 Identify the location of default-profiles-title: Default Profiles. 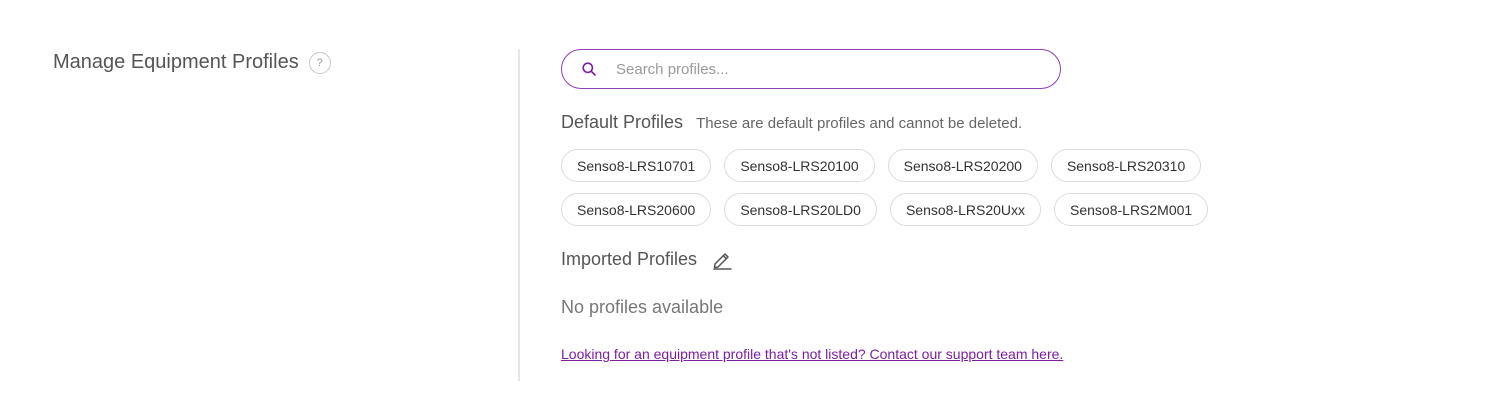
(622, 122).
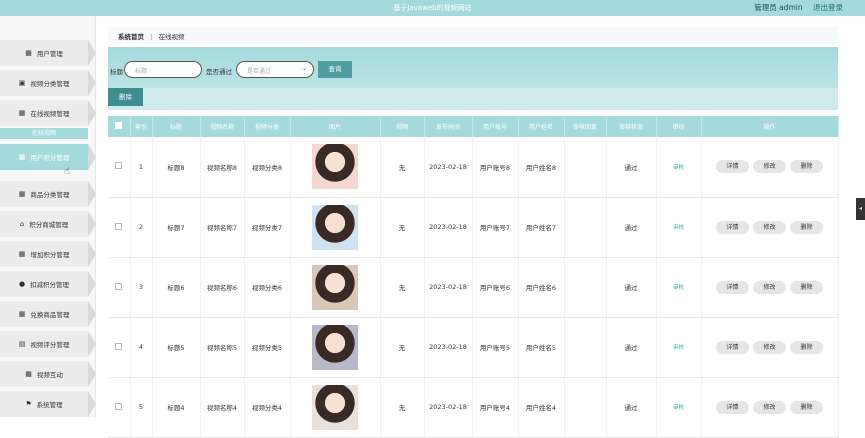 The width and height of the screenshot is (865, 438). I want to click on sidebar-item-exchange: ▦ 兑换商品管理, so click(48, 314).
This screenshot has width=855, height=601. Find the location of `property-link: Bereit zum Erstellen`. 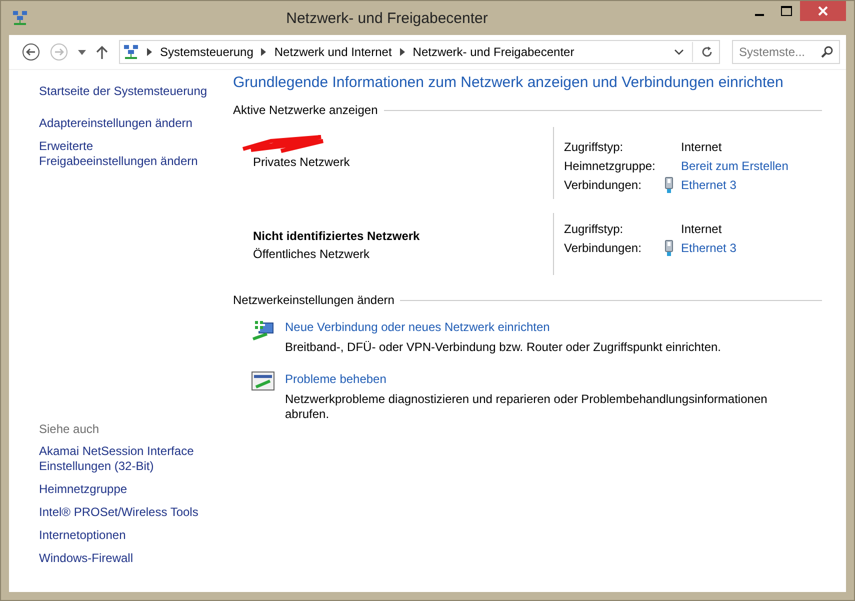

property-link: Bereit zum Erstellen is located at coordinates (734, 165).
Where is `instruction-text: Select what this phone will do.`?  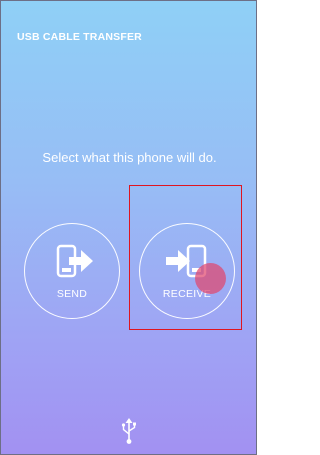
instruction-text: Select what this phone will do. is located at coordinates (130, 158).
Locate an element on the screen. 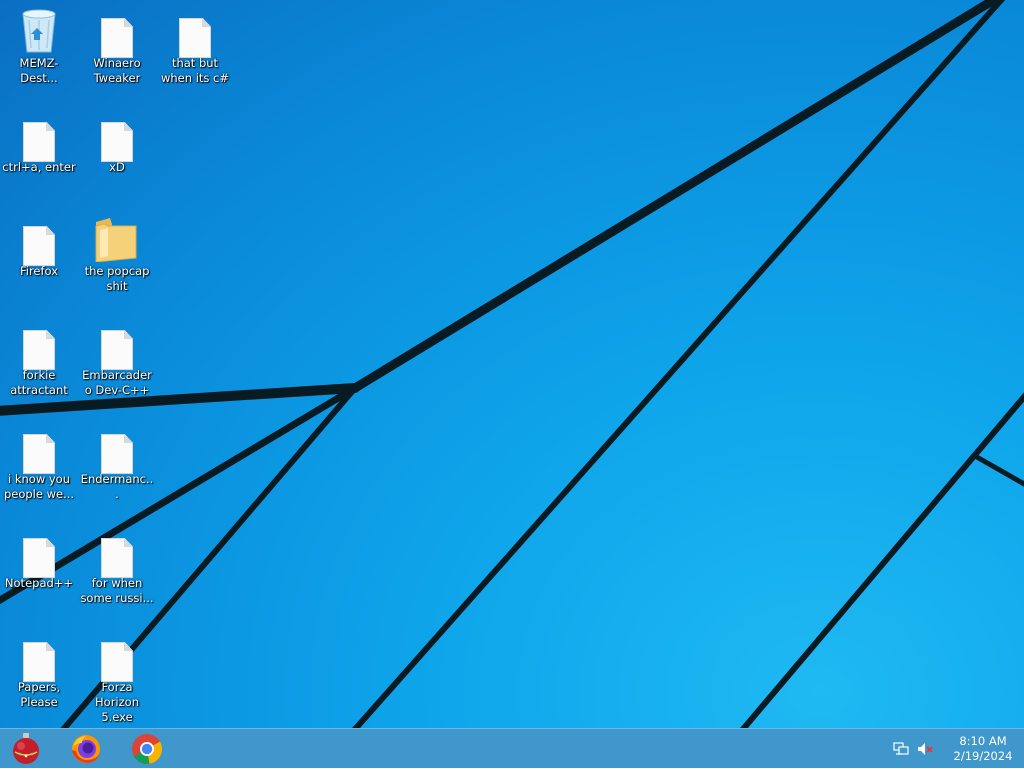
======
**Work request:**
Reproduce the data above verbatim, starting at the beginning of the data and ending with the line that contains "The width and", both included. Leave the pictures out of your reproduction.

**Task response:**
 Identify the location of default-profiles-title: Default Profiles. 
(622, 122).
 The width and height of the screenshot is (865, 438). I want to click on sidebar-item-exchange: ▦ 兑换商品管理, so click(48, 314).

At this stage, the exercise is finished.